What you are asked to do — Only one stretch of the data is wanted: the line containing "Address (574, 900)", the line containing "Ford Rewards (776, 2225)", and every line between them, copied exactly.

Stored records —
▬▬▬▬▬▬

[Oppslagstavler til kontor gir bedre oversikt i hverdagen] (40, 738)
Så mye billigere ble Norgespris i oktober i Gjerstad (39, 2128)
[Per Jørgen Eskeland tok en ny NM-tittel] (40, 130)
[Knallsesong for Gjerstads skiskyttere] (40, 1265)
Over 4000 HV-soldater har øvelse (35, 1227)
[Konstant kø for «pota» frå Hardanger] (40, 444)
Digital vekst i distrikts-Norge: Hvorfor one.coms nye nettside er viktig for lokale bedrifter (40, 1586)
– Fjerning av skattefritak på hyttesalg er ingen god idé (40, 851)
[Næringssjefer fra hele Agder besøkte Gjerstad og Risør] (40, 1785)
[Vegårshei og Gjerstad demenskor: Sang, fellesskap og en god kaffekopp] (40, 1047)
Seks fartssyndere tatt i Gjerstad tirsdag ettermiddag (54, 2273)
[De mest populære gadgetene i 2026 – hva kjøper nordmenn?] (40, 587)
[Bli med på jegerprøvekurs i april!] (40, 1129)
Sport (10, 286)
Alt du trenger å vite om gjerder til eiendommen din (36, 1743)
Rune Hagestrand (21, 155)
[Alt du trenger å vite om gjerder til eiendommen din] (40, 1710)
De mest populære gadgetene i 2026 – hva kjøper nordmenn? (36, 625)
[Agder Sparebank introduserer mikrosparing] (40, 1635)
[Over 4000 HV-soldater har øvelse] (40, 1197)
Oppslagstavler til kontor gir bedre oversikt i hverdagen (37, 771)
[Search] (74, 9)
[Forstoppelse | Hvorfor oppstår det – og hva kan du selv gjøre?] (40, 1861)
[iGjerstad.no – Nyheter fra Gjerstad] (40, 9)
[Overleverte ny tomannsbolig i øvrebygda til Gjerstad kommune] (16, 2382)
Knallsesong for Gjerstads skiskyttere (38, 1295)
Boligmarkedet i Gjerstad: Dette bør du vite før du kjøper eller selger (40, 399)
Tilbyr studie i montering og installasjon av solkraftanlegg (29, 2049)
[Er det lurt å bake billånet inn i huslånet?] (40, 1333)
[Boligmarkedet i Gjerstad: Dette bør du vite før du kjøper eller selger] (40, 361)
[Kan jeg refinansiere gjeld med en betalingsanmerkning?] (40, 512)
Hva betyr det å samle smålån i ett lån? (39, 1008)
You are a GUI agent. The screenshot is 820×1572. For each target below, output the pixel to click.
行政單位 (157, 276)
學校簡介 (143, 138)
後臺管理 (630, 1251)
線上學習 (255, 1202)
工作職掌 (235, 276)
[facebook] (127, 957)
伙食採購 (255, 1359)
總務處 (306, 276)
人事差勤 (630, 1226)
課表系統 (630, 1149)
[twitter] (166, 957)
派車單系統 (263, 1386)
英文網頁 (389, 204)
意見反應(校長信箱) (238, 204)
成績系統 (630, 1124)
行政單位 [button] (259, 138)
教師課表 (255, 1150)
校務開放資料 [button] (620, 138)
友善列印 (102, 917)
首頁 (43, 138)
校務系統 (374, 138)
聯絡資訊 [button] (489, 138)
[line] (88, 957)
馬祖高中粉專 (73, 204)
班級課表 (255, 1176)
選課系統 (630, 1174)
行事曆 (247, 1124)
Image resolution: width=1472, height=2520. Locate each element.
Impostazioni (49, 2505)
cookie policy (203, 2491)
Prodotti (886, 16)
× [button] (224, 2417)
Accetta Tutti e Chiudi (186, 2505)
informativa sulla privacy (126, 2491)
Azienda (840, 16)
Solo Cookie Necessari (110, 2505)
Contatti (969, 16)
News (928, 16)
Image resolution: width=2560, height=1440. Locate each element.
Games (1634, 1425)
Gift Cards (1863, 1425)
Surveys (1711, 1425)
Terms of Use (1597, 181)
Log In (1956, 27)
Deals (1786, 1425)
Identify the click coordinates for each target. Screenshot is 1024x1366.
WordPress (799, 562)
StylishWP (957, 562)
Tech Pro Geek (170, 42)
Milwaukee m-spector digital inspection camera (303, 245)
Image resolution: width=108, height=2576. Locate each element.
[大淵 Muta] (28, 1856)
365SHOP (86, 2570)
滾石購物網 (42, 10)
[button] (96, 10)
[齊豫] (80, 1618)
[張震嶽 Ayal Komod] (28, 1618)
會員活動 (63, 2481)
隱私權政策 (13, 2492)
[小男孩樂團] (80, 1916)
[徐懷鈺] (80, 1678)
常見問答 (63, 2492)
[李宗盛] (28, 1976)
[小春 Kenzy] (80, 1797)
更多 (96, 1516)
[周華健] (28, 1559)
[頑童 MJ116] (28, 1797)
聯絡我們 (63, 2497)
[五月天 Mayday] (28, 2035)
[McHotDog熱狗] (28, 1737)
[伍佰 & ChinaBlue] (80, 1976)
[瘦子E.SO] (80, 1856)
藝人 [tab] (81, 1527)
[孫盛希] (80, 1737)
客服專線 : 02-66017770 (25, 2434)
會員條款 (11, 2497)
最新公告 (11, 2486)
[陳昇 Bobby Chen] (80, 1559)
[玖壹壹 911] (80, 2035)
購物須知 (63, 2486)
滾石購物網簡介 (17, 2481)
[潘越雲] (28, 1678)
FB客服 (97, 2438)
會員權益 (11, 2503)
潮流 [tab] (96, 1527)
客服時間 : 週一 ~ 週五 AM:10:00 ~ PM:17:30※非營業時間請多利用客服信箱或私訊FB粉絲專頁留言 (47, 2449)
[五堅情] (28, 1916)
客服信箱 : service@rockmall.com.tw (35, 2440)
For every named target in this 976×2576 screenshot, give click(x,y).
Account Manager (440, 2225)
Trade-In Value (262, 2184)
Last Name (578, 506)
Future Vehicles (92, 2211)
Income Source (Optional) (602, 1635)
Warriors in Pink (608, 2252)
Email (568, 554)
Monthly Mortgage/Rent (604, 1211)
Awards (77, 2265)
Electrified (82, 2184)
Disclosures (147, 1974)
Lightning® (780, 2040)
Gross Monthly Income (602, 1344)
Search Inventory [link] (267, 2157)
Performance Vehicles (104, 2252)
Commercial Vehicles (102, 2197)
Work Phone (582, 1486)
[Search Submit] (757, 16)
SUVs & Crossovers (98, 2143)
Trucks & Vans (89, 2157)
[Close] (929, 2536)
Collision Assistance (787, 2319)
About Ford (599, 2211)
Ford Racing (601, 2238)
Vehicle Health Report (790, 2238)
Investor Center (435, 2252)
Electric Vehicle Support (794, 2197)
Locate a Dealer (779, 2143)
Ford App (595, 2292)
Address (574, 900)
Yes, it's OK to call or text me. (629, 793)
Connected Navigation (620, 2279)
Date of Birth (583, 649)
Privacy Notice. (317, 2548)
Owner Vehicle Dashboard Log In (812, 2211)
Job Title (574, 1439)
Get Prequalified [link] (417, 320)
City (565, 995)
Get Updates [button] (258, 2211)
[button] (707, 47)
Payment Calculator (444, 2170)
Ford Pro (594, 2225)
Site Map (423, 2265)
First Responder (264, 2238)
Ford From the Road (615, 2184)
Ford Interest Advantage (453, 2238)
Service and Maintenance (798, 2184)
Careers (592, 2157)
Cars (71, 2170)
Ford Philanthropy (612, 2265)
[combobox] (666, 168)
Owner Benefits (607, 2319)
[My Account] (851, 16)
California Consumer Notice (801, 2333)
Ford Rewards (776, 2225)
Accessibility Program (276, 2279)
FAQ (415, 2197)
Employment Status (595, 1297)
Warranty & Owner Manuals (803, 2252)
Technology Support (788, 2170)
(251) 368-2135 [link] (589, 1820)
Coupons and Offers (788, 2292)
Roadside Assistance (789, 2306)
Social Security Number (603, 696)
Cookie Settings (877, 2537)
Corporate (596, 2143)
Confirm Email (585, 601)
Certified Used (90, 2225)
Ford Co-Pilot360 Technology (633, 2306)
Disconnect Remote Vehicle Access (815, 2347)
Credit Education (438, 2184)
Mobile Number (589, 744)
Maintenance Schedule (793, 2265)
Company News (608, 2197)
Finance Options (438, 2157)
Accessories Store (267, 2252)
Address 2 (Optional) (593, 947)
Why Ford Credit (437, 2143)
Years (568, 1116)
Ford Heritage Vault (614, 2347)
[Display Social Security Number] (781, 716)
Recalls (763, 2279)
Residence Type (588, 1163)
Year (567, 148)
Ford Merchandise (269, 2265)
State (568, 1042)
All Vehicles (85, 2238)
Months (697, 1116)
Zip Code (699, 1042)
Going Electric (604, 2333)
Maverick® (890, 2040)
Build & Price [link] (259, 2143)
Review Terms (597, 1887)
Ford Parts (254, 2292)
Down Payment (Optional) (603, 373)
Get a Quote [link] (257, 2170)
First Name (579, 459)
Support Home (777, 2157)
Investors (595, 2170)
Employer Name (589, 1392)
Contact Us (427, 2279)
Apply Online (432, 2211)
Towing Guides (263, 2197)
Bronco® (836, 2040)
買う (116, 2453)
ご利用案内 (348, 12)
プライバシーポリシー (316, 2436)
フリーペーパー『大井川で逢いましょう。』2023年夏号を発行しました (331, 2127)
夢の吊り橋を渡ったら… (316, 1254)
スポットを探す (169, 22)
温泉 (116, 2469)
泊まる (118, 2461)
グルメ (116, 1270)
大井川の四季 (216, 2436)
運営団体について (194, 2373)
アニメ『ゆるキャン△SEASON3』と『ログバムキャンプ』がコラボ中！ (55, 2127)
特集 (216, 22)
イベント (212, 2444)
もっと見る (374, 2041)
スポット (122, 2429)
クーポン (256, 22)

▬▬▬▬▬▬

Result —
Address (574, 900)
Yes, it's OK to call or text me. (629, 793)
Connected Navigation (620, 2279)
Date of Birth (583, 649)
Privacy Notice. (317, 2548)
Owner Vehicle Dashboard Log In (812, 2211)
Job Title (574, 1439)
Get Prequalified [link] (417, 320)
City (565, 995)
Get Updates [button] (258, 2211)
[button] (707, 47)
Payment Calculator (444, 2170)
Ford Pro (594, 2225)
Site Map (423, 2265)
First Responder (264, 2238)
Ford From the Road (615, 2184)
Ford Interest Advantage (453, 2238)
Service and Maintenance (798, 2184)
Careers (592, 2157)
Cars (71, 2170)
Ford Philanthropy (612, 2265)
[combobox] (666, 168)
Owner Benefits (607, 2319)
[My Account] (851, 16)
California Consumer Notice (801, 2333)
Ford Rewards (776, 2225)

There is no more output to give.